#### Given data ####

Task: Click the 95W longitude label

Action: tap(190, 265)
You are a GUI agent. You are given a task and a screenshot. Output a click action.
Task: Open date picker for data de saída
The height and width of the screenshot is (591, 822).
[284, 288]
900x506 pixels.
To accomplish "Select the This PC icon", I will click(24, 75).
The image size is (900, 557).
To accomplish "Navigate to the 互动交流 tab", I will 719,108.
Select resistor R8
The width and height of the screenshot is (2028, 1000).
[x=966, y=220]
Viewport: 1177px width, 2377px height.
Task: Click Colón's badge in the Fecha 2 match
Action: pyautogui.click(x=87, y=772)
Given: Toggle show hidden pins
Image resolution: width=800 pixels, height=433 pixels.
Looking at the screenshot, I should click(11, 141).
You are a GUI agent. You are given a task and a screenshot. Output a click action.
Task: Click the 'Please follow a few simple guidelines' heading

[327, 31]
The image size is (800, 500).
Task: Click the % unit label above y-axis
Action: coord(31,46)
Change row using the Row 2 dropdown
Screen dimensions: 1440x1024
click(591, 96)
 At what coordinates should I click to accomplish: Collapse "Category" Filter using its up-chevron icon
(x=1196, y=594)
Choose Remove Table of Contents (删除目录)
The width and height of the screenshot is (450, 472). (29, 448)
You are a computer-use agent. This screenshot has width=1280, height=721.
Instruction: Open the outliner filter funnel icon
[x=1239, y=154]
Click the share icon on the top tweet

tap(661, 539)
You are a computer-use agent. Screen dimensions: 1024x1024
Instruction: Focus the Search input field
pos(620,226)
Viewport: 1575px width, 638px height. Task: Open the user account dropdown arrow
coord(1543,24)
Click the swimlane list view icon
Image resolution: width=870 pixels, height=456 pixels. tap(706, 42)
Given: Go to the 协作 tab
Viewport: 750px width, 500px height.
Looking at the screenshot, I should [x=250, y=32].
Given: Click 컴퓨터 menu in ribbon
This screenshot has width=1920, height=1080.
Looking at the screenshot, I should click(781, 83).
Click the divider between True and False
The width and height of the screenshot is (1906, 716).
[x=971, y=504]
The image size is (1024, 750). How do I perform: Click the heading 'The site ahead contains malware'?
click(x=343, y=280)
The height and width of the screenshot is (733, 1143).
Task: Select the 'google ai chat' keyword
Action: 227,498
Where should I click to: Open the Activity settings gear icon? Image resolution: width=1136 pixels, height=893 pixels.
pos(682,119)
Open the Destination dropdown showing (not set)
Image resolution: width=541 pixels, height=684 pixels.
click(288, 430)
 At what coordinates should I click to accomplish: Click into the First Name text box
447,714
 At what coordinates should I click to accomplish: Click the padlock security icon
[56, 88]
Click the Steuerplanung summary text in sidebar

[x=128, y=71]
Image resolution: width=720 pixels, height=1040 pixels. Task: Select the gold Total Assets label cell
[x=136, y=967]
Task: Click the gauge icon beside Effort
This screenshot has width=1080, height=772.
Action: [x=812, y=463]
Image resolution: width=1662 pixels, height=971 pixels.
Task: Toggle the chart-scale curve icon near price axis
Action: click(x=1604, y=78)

####

_Directions for this task_. Among the entries above, the line containing "Task: Click the 'Please", the line containing "Given: Click 컴퓨터 menu in ribbon", and all lines between them are to be restated word for word; nothing else belongs in the reply.

_Solution to this problem_.
Task: Click the 'Please follow a few simple guidelines' heading

[327, 31]
The image size is (800, 500).
Task: Click the % unit label above y-axis
Action: coord(31,46)
Change row using the Row 2 dropdown
Screen dimensions: 1440x1024
click(591, 96)
 At what coordinates should I click to accomplish: Collapse "Category" Filter using its up-chevron icon
(x=1196, y=594)
Choose Remove Table of Contents (删除目录)
The width and height of the screenshot is (450, 472). (29, 448)
You are a computer-use agent. This screenshot has width=1280, height=721.
Instruction: Open the outliner filter funnel icon
[x=1239, y=154]
Click the share icon on the top tweet

tap(661, 539)
You are a computer-use agent. Screen dimensions: 1024x1024
Instruction: Focus the Search input field
pos(620,226)
Viewport: 1575px width, 638px height. Task: Open the user account dropdown arrow
coord(1543,24)
Click the swimlane list view icon
Image resolution: width=870 pixels, height=456 pixels. tap(706, 42)
Given: Go to the 协作 tab
Viewport: 750px width, 500px height.
Looking at the screenshot, I should [x=250, y=32].
Given: Click 컴퓨터 menu in ribbon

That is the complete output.